- Bitcoin and Ethereum see a drop in adjusted on-chain volume in December.
- Ethereum staking revenue has dropped significantly.
- NFT marketplace volume is up for Ethereum.
According to data shared by The Block’s research, the combined adjusted on-chain volume of Bitcoin and Ethereum fell by nearly 50% in the month of December. As the fallout from the demise of FTX and Alameda Research continues to echo across the industry, the total on-chain volume of both assets has decreased 44.6% to $144 Billion.
Adjusted on-chain volume measures the economic flow of ETH and BTC on their respective blockchains. The modification aims to eliminate spam transactions, such as people transferring funds back and forth between their own accounts, to get a more clear view of market conditions.
Bitcoin’s total adjusted on-chain volume dropped by 41.1%, from $5.4 billion in November to $3.22 billion in December, while Ethereum dropped a whopping 49.8%, down from $3.64 billion in November to $2.22 billion in August.
These numbers have been declining steadily since hitting new highs in May, which witnessed a 92.7% rise from the previous month. The May numbers also represented the first time the on-chain volume figure for Ethereum surpassed that of bitcoin.

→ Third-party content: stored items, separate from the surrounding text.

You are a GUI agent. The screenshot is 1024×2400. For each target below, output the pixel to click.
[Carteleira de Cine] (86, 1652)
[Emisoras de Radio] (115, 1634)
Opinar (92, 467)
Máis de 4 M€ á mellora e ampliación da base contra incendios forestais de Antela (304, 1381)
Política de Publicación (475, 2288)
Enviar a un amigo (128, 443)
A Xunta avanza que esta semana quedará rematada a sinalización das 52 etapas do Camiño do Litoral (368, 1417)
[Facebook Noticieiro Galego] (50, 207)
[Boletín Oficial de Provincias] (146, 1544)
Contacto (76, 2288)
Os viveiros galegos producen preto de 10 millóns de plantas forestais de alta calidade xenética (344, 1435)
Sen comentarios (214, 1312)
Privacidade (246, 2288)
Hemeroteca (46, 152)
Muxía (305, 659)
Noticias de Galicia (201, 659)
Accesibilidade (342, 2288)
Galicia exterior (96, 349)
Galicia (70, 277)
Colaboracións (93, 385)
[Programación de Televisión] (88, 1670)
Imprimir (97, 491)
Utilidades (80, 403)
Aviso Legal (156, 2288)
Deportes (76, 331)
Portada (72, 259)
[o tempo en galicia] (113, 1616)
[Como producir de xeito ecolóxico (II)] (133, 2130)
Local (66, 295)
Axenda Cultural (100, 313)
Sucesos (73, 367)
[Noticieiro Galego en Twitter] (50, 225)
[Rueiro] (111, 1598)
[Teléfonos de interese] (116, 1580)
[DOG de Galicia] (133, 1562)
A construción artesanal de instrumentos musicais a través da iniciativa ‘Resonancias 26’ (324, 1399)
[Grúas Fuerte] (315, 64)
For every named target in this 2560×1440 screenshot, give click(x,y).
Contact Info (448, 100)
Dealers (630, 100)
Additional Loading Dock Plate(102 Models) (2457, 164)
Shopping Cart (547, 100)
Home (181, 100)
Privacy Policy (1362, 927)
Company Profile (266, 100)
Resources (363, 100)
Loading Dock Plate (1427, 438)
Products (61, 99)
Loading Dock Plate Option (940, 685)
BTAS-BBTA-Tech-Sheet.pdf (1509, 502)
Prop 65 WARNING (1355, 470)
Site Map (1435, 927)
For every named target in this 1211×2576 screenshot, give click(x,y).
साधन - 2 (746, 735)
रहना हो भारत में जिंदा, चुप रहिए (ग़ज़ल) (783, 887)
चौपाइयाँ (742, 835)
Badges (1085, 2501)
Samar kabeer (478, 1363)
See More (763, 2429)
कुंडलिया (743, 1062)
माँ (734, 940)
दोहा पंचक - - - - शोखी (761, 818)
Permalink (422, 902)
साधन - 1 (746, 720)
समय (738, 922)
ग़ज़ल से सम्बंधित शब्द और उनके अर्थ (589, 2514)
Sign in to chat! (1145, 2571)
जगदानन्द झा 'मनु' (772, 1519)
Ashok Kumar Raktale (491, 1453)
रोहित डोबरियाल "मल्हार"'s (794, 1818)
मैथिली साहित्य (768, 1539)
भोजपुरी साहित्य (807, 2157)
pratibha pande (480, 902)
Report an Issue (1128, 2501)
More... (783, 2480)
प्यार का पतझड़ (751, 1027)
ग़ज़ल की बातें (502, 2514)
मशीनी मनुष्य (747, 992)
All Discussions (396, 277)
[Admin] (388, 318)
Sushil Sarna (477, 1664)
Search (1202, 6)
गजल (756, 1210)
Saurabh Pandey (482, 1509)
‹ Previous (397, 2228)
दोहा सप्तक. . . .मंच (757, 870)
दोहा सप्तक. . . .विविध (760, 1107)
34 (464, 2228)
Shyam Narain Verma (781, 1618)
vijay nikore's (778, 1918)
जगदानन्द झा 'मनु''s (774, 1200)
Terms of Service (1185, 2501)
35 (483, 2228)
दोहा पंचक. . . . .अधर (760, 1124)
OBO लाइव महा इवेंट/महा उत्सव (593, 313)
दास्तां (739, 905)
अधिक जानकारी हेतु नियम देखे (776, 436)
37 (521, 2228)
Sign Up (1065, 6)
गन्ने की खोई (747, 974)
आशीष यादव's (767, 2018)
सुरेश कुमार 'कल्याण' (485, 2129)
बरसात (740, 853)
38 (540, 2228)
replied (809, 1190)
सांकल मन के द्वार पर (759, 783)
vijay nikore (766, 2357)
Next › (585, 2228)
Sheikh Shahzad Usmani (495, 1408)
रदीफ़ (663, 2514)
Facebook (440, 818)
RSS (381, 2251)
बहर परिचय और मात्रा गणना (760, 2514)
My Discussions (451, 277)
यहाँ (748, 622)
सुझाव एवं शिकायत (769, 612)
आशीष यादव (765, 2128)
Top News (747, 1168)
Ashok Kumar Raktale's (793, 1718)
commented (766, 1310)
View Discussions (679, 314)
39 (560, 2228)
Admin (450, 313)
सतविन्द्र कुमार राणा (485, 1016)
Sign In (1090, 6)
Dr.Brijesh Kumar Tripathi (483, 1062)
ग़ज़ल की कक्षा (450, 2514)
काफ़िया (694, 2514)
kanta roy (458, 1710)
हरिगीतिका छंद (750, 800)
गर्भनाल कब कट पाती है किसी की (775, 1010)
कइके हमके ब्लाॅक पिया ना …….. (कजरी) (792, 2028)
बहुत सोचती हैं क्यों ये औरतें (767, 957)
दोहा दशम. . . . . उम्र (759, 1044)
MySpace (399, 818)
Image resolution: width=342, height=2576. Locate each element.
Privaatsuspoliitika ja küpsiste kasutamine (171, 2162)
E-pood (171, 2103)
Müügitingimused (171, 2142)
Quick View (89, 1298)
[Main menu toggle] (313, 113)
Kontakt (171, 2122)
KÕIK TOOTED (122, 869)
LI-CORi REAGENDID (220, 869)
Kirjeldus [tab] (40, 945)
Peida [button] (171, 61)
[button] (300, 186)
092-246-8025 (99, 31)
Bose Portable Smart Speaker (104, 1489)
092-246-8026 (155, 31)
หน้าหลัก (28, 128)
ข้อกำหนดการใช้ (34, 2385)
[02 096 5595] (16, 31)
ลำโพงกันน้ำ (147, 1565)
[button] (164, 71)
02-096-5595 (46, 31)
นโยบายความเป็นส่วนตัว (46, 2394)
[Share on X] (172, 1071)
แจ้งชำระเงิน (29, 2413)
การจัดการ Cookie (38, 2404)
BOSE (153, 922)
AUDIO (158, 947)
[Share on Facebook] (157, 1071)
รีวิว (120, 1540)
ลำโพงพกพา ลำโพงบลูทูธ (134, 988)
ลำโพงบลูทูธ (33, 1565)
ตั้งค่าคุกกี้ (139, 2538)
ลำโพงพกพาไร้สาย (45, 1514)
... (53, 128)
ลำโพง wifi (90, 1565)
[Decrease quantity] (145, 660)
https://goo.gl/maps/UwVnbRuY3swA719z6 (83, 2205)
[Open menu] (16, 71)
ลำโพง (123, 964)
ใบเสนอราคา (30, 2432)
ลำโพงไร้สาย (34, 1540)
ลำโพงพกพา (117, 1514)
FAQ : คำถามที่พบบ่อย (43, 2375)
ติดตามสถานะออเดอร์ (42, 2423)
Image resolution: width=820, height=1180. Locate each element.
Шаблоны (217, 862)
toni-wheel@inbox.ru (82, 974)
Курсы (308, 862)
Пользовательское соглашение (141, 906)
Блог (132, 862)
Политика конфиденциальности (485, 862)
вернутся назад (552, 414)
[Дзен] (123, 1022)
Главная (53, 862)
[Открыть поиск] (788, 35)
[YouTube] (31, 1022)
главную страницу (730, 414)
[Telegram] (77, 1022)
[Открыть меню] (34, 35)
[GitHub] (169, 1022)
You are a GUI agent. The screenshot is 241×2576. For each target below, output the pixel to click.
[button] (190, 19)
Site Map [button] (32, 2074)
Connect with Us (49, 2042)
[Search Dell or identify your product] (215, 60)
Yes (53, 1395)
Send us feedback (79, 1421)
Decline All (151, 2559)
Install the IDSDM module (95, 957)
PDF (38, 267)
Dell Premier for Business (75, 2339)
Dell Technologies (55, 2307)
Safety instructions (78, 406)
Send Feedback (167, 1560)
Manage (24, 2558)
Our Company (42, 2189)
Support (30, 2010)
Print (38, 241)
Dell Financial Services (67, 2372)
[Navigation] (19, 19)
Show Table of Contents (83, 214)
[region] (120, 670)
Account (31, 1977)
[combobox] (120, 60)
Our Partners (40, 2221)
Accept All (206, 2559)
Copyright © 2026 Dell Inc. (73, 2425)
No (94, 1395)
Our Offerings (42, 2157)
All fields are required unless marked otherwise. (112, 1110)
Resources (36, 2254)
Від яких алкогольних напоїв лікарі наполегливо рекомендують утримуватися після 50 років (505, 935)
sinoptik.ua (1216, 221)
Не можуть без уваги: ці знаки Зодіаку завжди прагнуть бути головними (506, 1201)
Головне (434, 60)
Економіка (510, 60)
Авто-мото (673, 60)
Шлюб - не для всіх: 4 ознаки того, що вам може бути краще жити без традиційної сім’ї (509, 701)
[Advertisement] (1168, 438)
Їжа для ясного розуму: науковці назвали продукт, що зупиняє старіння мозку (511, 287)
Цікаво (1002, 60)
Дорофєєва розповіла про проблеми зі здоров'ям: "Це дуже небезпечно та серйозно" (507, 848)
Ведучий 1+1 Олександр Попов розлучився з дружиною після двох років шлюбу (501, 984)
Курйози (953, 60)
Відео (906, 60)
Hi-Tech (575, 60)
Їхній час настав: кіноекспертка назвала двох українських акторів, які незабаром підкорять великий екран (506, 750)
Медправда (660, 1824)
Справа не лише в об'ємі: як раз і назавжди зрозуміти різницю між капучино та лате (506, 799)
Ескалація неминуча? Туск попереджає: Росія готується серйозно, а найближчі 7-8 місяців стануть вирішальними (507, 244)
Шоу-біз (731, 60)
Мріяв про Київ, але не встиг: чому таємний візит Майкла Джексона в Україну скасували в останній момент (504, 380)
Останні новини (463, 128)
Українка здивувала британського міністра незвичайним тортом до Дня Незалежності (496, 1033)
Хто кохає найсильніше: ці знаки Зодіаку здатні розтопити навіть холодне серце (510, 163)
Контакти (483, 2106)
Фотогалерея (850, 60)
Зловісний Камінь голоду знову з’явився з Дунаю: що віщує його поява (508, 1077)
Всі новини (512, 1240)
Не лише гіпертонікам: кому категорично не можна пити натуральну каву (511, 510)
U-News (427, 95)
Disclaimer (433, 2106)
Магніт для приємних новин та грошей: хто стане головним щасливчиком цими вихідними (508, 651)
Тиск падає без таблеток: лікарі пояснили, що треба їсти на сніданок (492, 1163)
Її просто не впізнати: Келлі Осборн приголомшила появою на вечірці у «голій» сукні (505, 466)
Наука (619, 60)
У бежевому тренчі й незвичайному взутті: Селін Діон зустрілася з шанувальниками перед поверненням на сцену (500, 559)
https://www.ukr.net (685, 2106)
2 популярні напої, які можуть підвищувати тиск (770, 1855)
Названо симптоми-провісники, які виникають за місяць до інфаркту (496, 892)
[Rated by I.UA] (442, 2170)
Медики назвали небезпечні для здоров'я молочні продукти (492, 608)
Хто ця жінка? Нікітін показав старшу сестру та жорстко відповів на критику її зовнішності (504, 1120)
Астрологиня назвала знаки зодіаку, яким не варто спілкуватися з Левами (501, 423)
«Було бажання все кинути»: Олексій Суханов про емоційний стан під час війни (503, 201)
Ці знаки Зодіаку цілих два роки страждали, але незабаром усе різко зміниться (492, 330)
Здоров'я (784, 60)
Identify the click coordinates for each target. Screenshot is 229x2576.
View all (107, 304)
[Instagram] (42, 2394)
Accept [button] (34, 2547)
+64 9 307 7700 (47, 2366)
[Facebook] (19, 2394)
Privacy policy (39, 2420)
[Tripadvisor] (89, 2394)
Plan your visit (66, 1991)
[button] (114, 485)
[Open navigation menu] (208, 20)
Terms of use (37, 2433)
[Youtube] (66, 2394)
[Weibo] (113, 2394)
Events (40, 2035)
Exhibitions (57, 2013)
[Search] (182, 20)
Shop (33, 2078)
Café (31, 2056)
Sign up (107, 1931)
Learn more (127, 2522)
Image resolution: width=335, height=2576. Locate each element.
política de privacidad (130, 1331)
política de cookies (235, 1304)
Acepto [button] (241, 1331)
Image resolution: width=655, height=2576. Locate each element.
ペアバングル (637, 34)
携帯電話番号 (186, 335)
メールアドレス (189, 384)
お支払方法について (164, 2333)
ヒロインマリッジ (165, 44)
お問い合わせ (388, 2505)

Transaction volume isn’t the only statistic that hit Ethereum. The second largest cryptocurrency also recorded a 9.6% drop in ETH staking revenue to $80.3 Million. On the other hand, Bitcoin miner revenue was least affected, dropping only 0.9% to $476.7 Million.
Both Bitcoin and Ethereum’s Open interest and monthly futures volumes tanked, along with options, where both assets saw drops of more than 30%, with Ethereum dropping lower than Bitcoin. The only growth recorded by Ethereum came from NFT marketplace volume, which is up 5.2% from last month to $401 Million.